Human nature of course being what it is has a tendency when reviewing these forecasts to lean towards the forecast that best suits our needs, whether it be right or wrong, so it’s important to choose just one provider for your weather, we use the Predict Wind model. It’s not uncommon when you get a group of cruisers together, each advocating a different model, to have total confusion, better known as analysis paralysis.
So what caused this chaos?
The World Meteorological Organization now says that a recent weakening of trade winds has significantly warmed the sub-surface waters of the central Pacific. This warm anomaly is now rising to the surface and causing these areas of convection. This warming effect is also having an effect on the Souther Osilation Index or SOI. The Southern Oscillation Index SOI sums up the weather patterns over the South Pacific as one number. It is based on the standardized difference in the barometer readings between Tahiti and Darwin and is the precursor to the weather effects known as La Nina and El Nino.
The current prediction by the weather experts is when this stored energy reaches the surface we will have an El Nino episode which could manifest within the next month or two. The amount of extra heat currently stored in the tropical Pacific has been measured to be on a par with the amount that gave us the last big El Nino in 1997/8.
So what is an El Nino / La Nina event?
The experts say we are heading for an EL NINO event and Bob McDavitt sums up nicely the difference between the two events.
In an El Nino the Sea temperatures of the Equatorial Eastern Pacific (the STEEP for short) are WARMER than normal. This is caused by the trade winds being LESS intense than normal-- so that the sun-heated sea is NOT physically blown off into the western Pacific as much as is normal.

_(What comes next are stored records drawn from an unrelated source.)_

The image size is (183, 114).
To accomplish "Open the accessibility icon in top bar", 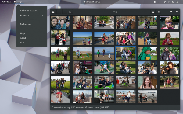I will pos(155,2).
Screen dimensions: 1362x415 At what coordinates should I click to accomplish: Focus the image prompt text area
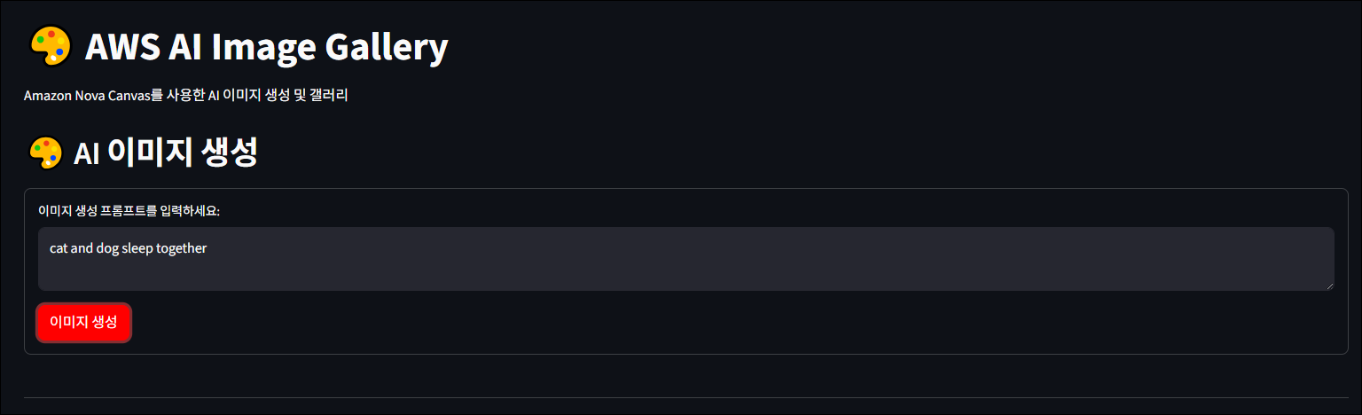tap(685, 270)
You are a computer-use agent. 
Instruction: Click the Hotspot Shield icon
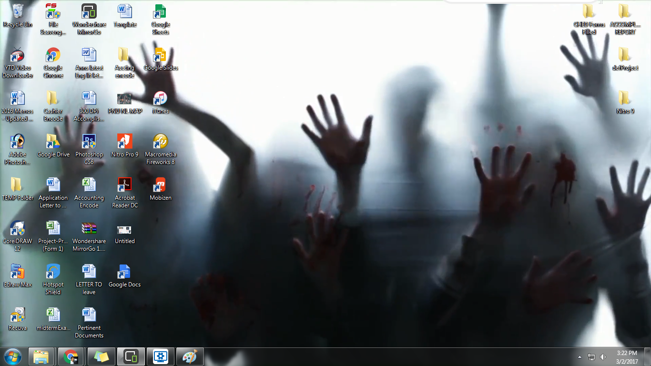coord(53,272)
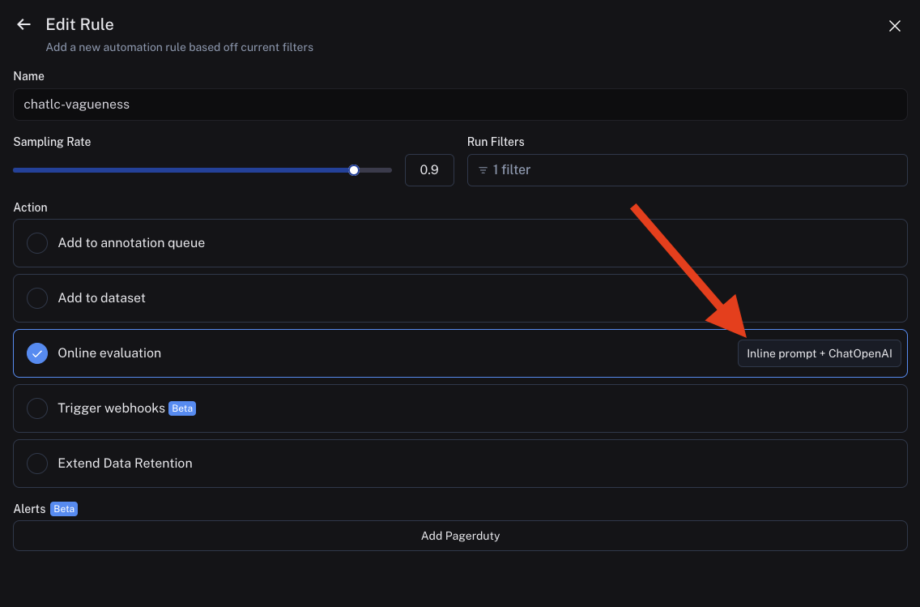Viewport: 920px width, 607px height.
Task: Choose the Trigger webhooks radio option
Action: click(37, 408)
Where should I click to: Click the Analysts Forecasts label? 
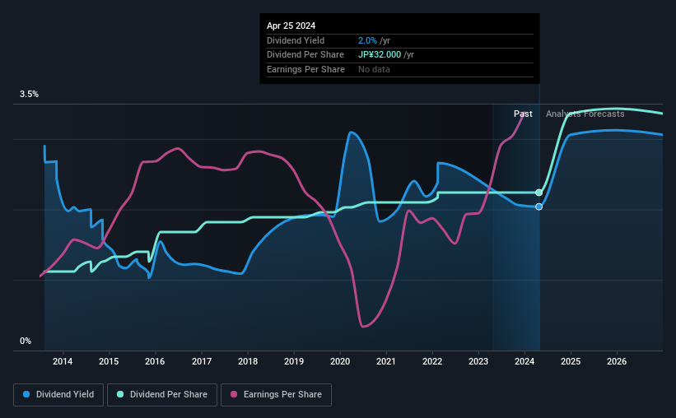click(585, 114)
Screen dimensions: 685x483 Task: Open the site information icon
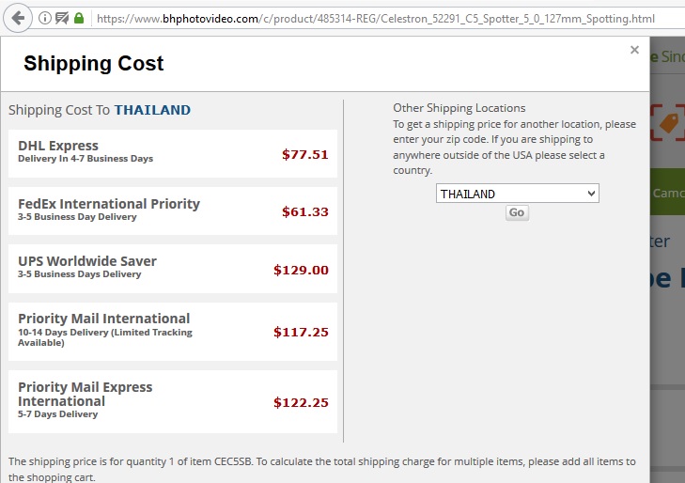point(45,18)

The extra heat causes more evaporation and thus more cloud over the Peru end of the Pacific and all the weather zones are drawn closer to the equator. The SPCZ is sifted further north and thus further east. The subtropical ridge , the rail track for the High systems-- in winter gets to go between 20 and 30S ,rather than 25 to 35S
The disturbed westerlies of the roaring 40s get to go as far north as 35S maybe 30S in winter , so the whole of New Zealand gets frequent cold fronts and SW winds.
A LA NINA episode occurs when STEEP is cooler than normal , making eastern end of Pacific dry (and Australian end wet) All the weather zones mentioned above are pushed further than normal AWAY FROM the equator.
There is also the Pacific Decadal Oscillation , around a 20 years cycle. IT has been negative since 1997 and encouraging La Nina's . It is likely to turn positive by 2017 and then encourage El Nino episodes for the next twenty years or so.
So what does this mean for the average cruiser?
If past El Nino events are anything to go by then stronger dry easterly trades for the SW Pacific tropic areas and more westerly, wet conditions for New Zealand. With the STR moving north the region of accelerated trades will also move north with it placing the squeeze zone between the high pressure systems and the inter tropical low between 12 and 18S instead of the recent 18 to 25S.
This should mean an easier passage south from the tropics at the end of this season and a dryer than usual winter in the tropics.
That means the water maker will get more use, you’ll need to put on more sun screen and you’ll need a couple of extra cans of diesel for the passage south in October or November.